I am troubled about taxes. For I see, now, we are set along the same inequitable path, without the political will to address it. Yet this game of the few paying for everyone is crippling for our development.
The problem begins with tax legitimacy. How many Kenyans believe in complying with tax regulations? Well, according to a survey in 2021 by Afrobarometer, 58 per cent do, although this is far from evenly spread.
Low spots are Nairobi and the former Central Province, where only a minority support tax compliance.
Even so, there is a nationwide gulf between the 58 per cent who say they support tax compliance, and the 7.5 percent of Kenyans actually registered to pay income tax.
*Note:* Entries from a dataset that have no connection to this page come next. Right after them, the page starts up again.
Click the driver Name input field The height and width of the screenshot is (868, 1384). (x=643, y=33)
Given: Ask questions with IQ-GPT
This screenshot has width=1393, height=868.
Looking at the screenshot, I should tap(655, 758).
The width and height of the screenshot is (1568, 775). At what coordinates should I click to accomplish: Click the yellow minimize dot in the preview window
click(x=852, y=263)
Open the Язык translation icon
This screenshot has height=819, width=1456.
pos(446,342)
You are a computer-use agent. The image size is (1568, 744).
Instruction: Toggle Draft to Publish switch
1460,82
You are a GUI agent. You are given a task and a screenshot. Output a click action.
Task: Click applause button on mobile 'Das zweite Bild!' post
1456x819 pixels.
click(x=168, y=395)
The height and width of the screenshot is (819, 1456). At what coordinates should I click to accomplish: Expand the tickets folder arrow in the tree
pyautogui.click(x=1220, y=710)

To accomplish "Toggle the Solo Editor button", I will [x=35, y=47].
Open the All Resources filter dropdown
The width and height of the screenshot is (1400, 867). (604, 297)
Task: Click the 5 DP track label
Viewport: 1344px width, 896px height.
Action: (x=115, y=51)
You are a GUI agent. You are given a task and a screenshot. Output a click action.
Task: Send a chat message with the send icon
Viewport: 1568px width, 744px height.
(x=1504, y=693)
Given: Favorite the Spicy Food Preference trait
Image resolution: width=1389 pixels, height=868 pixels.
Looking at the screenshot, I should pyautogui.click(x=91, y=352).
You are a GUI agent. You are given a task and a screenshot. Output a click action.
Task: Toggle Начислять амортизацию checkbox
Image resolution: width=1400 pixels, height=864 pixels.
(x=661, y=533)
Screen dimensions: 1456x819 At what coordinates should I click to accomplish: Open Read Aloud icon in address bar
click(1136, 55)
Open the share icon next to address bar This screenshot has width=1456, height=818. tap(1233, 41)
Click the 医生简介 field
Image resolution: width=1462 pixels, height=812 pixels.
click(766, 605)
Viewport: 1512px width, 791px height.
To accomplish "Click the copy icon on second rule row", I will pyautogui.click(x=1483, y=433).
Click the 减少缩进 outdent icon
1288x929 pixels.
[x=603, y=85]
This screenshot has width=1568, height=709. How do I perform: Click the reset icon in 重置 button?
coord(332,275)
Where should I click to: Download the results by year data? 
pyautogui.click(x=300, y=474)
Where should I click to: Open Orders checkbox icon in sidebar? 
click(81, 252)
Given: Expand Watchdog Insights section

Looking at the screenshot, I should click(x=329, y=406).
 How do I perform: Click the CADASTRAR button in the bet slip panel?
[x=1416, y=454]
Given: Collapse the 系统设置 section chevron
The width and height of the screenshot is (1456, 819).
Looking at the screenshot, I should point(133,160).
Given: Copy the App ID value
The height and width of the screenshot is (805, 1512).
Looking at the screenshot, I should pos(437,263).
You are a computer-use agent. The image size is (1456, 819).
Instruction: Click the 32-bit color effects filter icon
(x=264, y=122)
Yet, tackling the breadth of our informal sector has sat forever unaddressed. This isn’t a matter of poverty.
Where Financial Sector Deepening and the KNBS reported on high earners, they found that three-quarters of Kenyans earning over Sh100,000 a month were in the informal sector.
So, for every formal sector taxpayer, we are carrying three more equivalent earners who just love driving on tarmac roads knowing they avoided contributing to them.
And that’s just cheating: letting the office workers pay for the schools and unga subsidies, while the farmers walk away tax-free.
Add to that, tax is means-related: if you earn very little, and are registered, you pay no taxes.
Yet, so thorny is it to ask all Kenyans to register their incomes for tax that, since independence, we have never even had a policy on who should pay.
We got so close early last year, with a draft tax policy. But the political palatability of launching new mechanisms to tax farmers and informal businesses is, clearly, too onerous.
It would require debate, discussion, a shift in attitudes: or cause riots, maybe?
So, once again, and more than ever, our cash-strapped government has lent on VAT to fund the public sector: for, if we capture taxes in the prices of goods sold, we can include those who think they smell too good to pay direct tax.
Yet, truly, if we ever want to reach that hallowed middle-income status, it’s time our wealthy in the informal sector were paying taxes too before they buy their second SUV: and we should be talking about this.
Do people really have the right to complain about any government, or even to vote, while they continue to cheat the system — choose politicians, use our nation’s public goods, but opt out of paying?
We need a new vocabulary for informal businesses, like ‘tax cheaters’, and to get to a tax-paying society that then holds the government fully accountable for spending, because it’s their money too.